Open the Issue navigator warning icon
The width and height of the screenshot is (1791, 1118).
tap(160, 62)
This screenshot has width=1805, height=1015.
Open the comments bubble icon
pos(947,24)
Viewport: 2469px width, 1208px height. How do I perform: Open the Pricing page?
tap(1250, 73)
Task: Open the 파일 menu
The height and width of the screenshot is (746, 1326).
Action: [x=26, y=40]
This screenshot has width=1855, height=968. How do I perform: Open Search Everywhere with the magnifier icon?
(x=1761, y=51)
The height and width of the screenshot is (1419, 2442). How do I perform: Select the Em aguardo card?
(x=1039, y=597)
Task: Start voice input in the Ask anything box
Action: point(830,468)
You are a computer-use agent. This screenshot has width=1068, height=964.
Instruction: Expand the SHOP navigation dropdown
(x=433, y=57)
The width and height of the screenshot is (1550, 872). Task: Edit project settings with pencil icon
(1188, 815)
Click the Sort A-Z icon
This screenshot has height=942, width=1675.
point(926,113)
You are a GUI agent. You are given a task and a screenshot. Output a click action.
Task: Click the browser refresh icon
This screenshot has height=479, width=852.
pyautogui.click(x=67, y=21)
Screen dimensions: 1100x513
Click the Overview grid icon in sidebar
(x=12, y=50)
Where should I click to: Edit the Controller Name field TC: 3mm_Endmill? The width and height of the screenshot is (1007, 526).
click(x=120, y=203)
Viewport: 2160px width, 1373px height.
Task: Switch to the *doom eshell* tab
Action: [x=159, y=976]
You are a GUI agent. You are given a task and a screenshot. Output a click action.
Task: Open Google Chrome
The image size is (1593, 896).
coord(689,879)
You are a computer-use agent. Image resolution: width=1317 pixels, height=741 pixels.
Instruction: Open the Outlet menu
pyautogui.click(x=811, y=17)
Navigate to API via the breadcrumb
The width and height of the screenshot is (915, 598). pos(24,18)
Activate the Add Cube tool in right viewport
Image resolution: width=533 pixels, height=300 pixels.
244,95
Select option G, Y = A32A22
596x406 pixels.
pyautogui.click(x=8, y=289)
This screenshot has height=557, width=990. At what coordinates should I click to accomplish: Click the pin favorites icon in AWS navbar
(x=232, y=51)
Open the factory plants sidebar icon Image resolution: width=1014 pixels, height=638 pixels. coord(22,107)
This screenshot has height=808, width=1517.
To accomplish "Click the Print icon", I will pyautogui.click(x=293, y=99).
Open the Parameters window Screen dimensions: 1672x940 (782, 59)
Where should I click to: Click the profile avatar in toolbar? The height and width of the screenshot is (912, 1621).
+++++
### Goal of the exercise
All the material above should be copied word for word.

### Reply
Open the Issue navigator warning icon
The width and height of the screenshot is (1791, 1118).
tap(160, 62)
This screenshot has width=1805, height=1015.
Open the comments bubble icon
pos(947,24)
Viewport: 2469px width, 1208px height. How do I perform: Open the Pricing page?
tap(1250, 73)
Task: Open the 파일 menu
The height and width of the screenshot is (746, 1326).
Action: [x=26, y=40]
This screenshot has width=1855, height=968. How do I perform: Open Search Everywhere with the magnifier icon?
(x=1761, y=51)
The height and width of the screenshot is (1419, 2442). How do I perform: Select the Em aguardo card?
(x=1039, y=597)
Task: Start voice input in the Ask anything box
Action: point(830,468)
You are a computer-use agent. This screenshot has width=1068, height=964.
Instruction: Expand the SHOP navigation dropdown
(x=433, y=57)
The width and height of the screenshot is (1550, 872). Task: Edit project settings with pencil icon
(1188, 815)
Click the Sort A-Z icon
This screenshot has height=942, width=1675.
point(926,113)
You are a GUI agent. You are given a task and a screenshot. Output a click action.
Task: Click the browser refresh icon
This screenshot has height=479, width=852.
pyautogui.click(x=67, y=21)
Screen dimensions: 1100x513
Click the Overview grid icon in sidebar
(x=12, y=50)
Where should I click to: Edit the Controller Name field TC: 3mm_Endmill? The width and height of the screenshot is (1007, 526).
click(x=120, y=203)
Viewport: 2160px width, 1373px height.
Task: Switch to the *doom eshell* tab
Action: [x=159, y=976]
You are a GUI agent. You are given a task and a screenshot. Output a click action.
Task: Open Google Chrome
The image size is (1593, 896).
coord(689,879)
You are a computer-use agent. Image resolution: width=1317 pixels, height=741 pixels.
Instruction: Open the Outlet menu
pyautogui.click(x=811, y=17)
Navigate to API via the breadcrumb
The width and height of the screenshot is (915, 598). pos(24,18)
Activate the Add Cube tool in right viewport
Image resolution: width=533 pixels, height=300 pixels.
244,95
Select option G, Y = A32A22
596x406 pixels.
pyautogui.click(x=8, y=289)
This screenshot has height=557, width=990. At what coordinates should I click to accomplish: Click the pin favorites icon in AWS navbar
(x=232, y=51)
Open the factory plants sidebar icon Image resolution: width=1014 pixels, height=638 pixels. coord(22,107)
This screenshot has height=808, width=1517.
To accomplish "Click the Print icon", I will pyautogui.click(x=293, y=99).
Open the Parameters window Screen dimensions: 1672x940 (782, 59)
Where should I click to: Click the profile avatar in toolbar? The height and width of the screenshot is (912, 1621).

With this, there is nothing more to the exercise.